= 33rd Infantry Division (Poland) =

The 33rd Infantry Division was a reserve infantry division of the Polish Army in the final days of the Second Polish Republic. It was not part of peacetime structure of the army, and was formed on August 24–27, 1939, out of units stationed at military districts I (Warsaw) and III (Grodno). It consisted mainly of Border Protection Corps battalions, together with students of Central Border Protection Corps Officer School (Osowiec) and 32nd Light Artillery from Rembertów.

According to the operational plan of the Polish Army, the Division, commanded by Colonel Tadeusz Zieleniewski became part of Independent Operational Group Narew, as a reserve unit. In late August 1939, it concentrated in Czerwony Bór, and was tasked with defending the area of Ostrołęka, Łomża and Nowogród. One of divisional units was sent to Osowiec Fortress.

In the first three days of the Invasion of Poland, the division had limited contact with the enemy. On September 5, it was ordered to attack the 3rd Army (Wehrmacht). On the next day, it marched to its concentration point, north of Wyszków. In the night of September 6/7, 1939, the division, together with other units of the Wyszków Group, attacked the town of Różan, in order to hold Polish positions along the Narew river. The Wehrmacht responded with its panzers along a wide front, which resulted in a general Polish retreat. Subunits of the division began to flee in panic, mixing with the 41st Infantry Division, which also retreated. Polish losses were high, furthermore, Colonel Zieleniewski was unable to find General Wacław Piekarski, commandant of the 41st Division.

On September 7, five battalions of the 33rd Division reached Wyszków. On the next day, remnants of the Division were attached to Modlin Army. On September 10, the Division, while on the march, was attacked by tanks of Panzer Division Kempf. After another retreat, the Division regrouped in the village of Piszczac, where it rested for two days, and received new equipment from military magazines at Biała Podlaska.

In the night of September 14/15, General Mieczyslaw Rys-Trojanowski, who at that time stayed at Kowel, ordered the Division to march to Brzesc nad Bugiem, in order to reinforce the garrison of the Brest Fortress. Even though General Rys-Trojanowski was not in the position to dispose of units of Modlin Army, Colonel Zieleniewski obeyed the order, and in the morning of September 15 commanded his soldiers to march to Brzesc. Soon afterwards, however, General Emil Krukowicz-Przedrzymirski came to Piszczac, and ordered Zieleniewski to march to Włodawa. On September 17, the Division took part in a skirmish near Włodawa, after which it joined Northern Front of General Stefan Dąb-Biernacki, and marched southwards.
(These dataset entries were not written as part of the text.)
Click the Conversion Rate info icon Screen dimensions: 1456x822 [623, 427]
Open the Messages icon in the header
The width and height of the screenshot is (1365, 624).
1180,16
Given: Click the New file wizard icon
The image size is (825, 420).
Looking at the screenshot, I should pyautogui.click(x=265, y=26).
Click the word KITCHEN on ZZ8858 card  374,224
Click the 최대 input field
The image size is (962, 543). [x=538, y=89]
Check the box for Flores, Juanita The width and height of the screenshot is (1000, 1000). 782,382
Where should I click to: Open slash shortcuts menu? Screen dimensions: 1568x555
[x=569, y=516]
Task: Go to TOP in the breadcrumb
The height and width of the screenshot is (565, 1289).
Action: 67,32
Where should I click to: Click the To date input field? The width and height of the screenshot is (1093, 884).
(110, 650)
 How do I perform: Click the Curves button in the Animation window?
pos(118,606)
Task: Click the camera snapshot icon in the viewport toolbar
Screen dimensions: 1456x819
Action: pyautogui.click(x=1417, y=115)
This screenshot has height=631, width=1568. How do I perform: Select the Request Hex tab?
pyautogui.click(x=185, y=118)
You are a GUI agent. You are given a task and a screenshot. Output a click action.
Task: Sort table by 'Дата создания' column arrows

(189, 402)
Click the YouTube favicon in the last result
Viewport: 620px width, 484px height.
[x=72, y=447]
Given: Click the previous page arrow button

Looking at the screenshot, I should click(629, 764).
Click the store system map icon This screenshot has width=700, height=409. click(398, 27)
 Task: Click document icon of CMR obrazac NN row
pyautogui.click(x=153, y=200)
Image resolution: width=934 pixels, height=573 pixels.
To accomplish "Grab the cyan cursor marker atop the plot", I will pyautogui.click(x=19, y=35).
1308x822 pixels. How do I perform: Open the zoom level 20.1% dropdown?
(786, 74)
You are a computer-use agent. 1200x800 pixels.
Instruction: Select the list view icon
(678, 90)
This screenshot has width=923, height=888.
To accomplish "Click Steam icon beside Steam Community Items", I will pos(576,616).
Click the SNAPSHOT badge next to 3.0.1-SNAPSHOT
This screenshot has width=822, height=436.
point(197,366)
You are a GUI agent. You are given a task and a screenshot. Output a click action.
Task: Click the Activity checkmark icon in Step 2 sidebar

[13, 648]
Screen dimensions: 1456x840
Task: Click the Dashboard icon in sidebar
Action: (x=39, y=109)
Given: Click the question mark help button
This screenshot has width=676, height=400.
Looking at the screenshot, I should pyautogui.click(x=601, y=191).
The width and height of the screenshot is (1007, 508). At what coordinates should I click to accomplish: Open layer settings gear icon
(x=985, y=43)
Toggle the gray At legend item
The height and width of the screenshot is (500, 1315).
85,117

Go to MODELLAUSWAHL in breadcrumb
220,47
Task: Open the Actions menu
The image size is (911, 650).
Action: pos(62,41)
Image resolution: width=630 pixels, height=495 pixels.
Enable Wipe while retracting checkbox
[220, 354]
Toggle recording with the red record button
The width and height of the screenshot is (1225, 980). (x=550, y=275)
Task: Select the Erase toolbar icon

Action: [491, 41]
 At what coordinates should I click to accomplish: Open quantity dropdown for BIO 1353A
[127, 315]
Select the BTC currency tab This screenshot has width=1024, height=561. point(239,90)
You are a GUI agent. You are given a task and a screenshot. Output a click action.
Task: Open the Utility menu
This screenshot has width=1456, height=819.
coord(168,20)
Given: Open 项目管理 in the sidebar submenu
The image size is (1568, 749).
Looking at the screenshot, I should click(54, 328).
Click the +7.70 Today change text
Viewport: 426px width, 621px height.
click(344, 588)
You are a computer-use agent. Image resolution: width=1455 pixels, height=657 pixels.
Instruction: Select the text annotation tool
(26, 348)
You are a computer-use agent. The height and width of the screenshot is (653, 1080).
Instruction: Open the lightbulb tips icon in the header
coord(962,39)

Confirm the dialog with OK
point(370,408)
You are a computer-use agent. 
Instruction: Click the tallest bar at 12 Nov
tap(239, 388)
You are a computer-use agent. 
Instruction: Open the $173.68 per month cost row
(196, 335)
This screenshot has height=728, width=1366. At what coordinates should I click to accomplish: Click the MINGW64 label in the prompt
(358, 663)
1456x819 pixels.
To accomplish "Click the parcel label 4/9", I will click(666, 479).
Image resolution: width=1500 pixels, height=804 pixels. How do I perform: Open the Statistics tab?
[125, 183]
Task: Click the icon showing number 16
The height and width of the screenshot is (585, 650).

On September 19 at the village of Majdan Ostrowski, General Krukowicz-Przedrzymirski reorganized his forces, merging the remnants of the 33rd I.D. with the remnants of the 41st I.D. The new unit, with 6000 soldiers and 35 cannons, was named the 41st I.D., was commanded by General Wacław Piekarski.

== Sources ==
- Tadeusz Jurga, Władysław Karbowski, Armia „Modlin" 1939, Wydawnictwo Ministerstwa Obrony Narodowej, Warszawa 1987, ISBN 83-11-07274-4.